### PROBLEMS TO SOLVE
(1) Reproduce the part of the Lisbon story that starts with "Big bones, muscles, hot" and goes on through "have ever received.", word for word.
(2) Pick up the Lisbon story after its last sentence and keep writing it.

### TEXT PASSAGE
So I flew to Lisbon to meet the man I thought was going to be my last first kiss into our third week of endless video calls.
I wanted to know as soon as possible: is he the one?
It’s that easy, my friends. My therapist told me not to go, not to invest before he invested. I chose not to listen. A flight to Lisbon to see a man who made me feel happier and more seen than anyone in the past 10 years felt like the best idea I could have come up with. Zero effort.
My last first kiss
Well, if this was my last first kiss let me tell you — it was one for the ages.
I landed and as per usual he video called me. I saw him standing at arrivals while we were on video call, both a little nervous and just so excited to meet.
Huge smile, gorgeous intense eyes, pretty much double the size I thought he would be in real life.
Big bones, muscles, hot AF, dressed in a light blue button up shirt, blue trousers and brown loafers. Perfect.
We had decided the day before I arrived that we wouldn’t kiss, that we’d only kiss when we really meant it.
We lasted one second before he put his big hand in my hair, another around my waist and gave me the very best first kiss I have ever received.
We made it to the car and just couldn’t stop kissing.
We walked into his place, he took my luggage up like the gentleman he is and he offered me a glass of water, then he began kissing me, pushing me softly with his body against a wall. He then wrapped all of my hair into is right hand and put his fist firmly on the wall.
That’s it guys. I melted.
He carried me into the bedroom. I am 1.78, that doesn’t happen like — ever.
After spending a few hours together sharing intimate stories about our lives and families, we went for a beautiful sushi dinner in Cascais, his hand on my leg in the car, him looking elegant and just so hot.
We walk in and a beautiful blonde is sitting at a table, I can tell there’s something there so I quickly head to our table and wait for him there. He had kissed her last summer, he said. Poor girl, I thought, if that’s all they did — after what I had just experienced.
His kisses — wow.
Dinner goes by quite smoothly. We drive back home telling each other crazy stories of life and we go to sleep for the first time next to each other. For a first night, we made little contact, my mind overthinking if perhaps he doesn’t like me quite that much.

### DATASET ENTRIES

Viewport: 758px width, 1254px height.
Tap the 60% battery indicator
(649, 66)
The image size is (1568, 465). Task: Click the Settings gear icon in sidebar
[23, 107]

### ANSWERS
(1)
Big bones, muscles, hot AF, dressed in a light blue button up shirt, blue trousers and brown loafers. Perfect.
We had decided the day before I arrived that we wouldn’t kiss, that we’d only kiss when we really meant it.
We lasted one second before he put his big hand in my hair, another around my waist and gave me the very best first kiss I have ever received.

(2)
I barely sleep.
Day 2
Here I am sitting in his living room while he’s out for work.
His flat is small but very sunny in an area that looks somewhat rough. It used to be the drugs neighborhood, he tells me.
Great. I think.
And because I have this amazing ability no only to adapt but also to feel extremely comfortable in the weirdest situations, my brain’s video editor feature immediately writes into the ‘story of our lives’ future projection, our first meeting into this drug ridden neighborhood as being so romantic.
I am a little bit worried but not that much, he feels like the kind of guy who’d punch someone out if he tried to hurt me. Like that’s really what I should be scared of…ok.
He picks me up after my call and I drive with him to run a work errand before heading to the beach.
A beautiful white beach called ‘Princesa’, 27 degrees, wind, waves.
He had a surf board but didn’t bring it as he wanted to truly spend time with me.
We walk on the beach for an hour or so chatting away.
We decide to dive into the ocean, wild, cold, beautiful, a bit like him at this point.
He was so warm on the phone and even in person the stories he tells me are very private yet the openness of connection just isn’t fully there. Nothing obvious, tangible, just something left in the air, unspoken.
I begin overthinking if perhaps he just doesn’t like me romantically. No hand in hand, barely any kisses but many smiles.
He walks into the ocean and I briefly loose sight of him. I look around for him and cannot spot him.
As I’m sitting there on the beach I begin wondering if perhaps this wasn’t a Tinder Swindler situation where he is about to steal all my stuff and I’m stuck there on the beach alone with no way to call home.
I begin counting the waves. Is he the Tinder Swindler my friends?
Is that why he told me to leave my phone in the car??!
Thank god he’s back.
I quickly discover he loves a little snuggling so I take any chance i get to be a little bit closer to him, to show him I’m there, that I am trying to connect with him but he seems to only be able to receive my fingers through his hair as you would the touch of a paid massage therapist.
I’m holding on for a little connection back.
He sleeps a little bit on the beach on a on person towel where somehow, even laying next to each other, we don’t touch at all.
Feet in the sand we return to the car and we stop at a supermarket and then a fast food place to grab a snack. His hair looks like he has just been electrocuted and in my mind I keep trying to register an image of him not looking too cute for fear of liking him too much too soon.
Of course it doesn’t work.
I cant stop laughing at him looking electrocuted. He leans into it.
We start playing karaoke in the car singing on top of our lungs cheesy romantic songs laughing like two kids. We don’t know the lyrics so mainly with funny imitations, just to feel the music together.
We drive home and decided not to go out.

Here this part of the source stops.